It was quite a negative experience for my parents. My mum was told that I wouldn’t be a party girl, and she was quite devastated by the idea that her child wouldn’t be social because she had a hearing loss.

For me the painful experience really began when I was ten years old and I was fitted with hearing aids. Up until that point I thought I was managing just fine, even though I did have to get my hearing tested every year. Being deaf was something that I associated with elderly people. I would sit in the audiology centre and see images of old people or babies hung up on the walls. I had this idea that there wasn’t anyone young with hearing loss out there but me. I felt incredibly ashamed and isolated.

I also had to see a special needs teacher at school. When she walked into the classroom and said “I’m here to see Kate” I’d think “I must be an absolute idiot. There’s obviously something wrong with me.”

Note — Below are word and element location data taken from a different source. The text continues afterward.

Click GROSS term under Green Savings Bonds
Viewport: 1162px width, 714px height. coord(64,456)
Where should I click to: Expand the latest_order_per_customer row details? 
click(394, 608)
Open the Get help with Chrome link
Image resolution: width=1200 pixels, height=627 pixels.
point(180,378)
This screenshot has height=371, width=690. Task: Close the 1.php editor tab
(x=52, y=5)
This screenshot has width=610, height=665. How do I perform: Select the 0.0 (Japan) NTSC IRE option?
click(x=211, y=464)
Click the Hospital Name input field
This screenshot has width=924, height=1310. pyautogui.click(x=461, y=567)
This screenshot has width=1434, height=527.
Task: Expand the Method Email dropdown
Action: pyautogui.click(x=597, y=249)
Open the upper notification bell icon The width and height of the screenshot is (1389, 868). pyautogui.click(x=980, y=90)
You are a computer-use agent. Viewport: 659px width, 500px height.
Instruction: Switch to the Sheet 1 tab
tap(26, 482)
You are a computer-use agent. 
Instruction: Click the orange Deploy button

From that moment I got the idea that I was never going to be very smart; that I wouldn’t be good at reading and writing. And while I never said anything, I spent the next 15 years feeling that way. I ended up studying visual communications at university and later became a photographer.

Up until I was 26, I felt incredibly ashamed by my hearing aids. I wouldn’t tell people about them. I thought that people would think I was less competent if I did. I didn’t think it was glamorous. I thought people would find me unattractive if they saw them on me.

All this changed in a matter of minutes. When I was 26, I was reading Frankie magazine and I stumbled upon an article by a young woman who was the same age as me. She was a photographer and, in the article, she shared her experience with deafness. I basically broke out in tears.

It was the first time I had read about the exact things that I had felt. It shocked me that I had gotten to that age and had never read anything like this. This was not only my story, but for the first time, I realised that deafness actually seemed interesting. That story had value.

Suddenly, I found myself thinking: “imagine what I could do with a project that shared stories like this?” Imagine if I had been given a book filled with these beautiful stories when I was 10 years old? Stories of people with all different kinds of experiences of deafness that showed hearing aids and cochlear implants and Auslan… How different my journey might have been.

…How different the journey of so many other people out there could be….

And so, that was the beginning of a five-year journey to make Earshot – a coffee table style book filled with photographs and stories of a diverse range of people who are Deaf or hard of hearing. I didn’t know anyone else who was deaf, and so the process of meeting and connecting with others opened a whole new world for me. It also forced me to wear my hearing aids and feel proud of them. After all, how could I be doing this project as a deaf person needing hearing aids and not wear them? Now, the idea of not wearing them is just absurd and the idea of feeling ashamed of them is such a distant memory.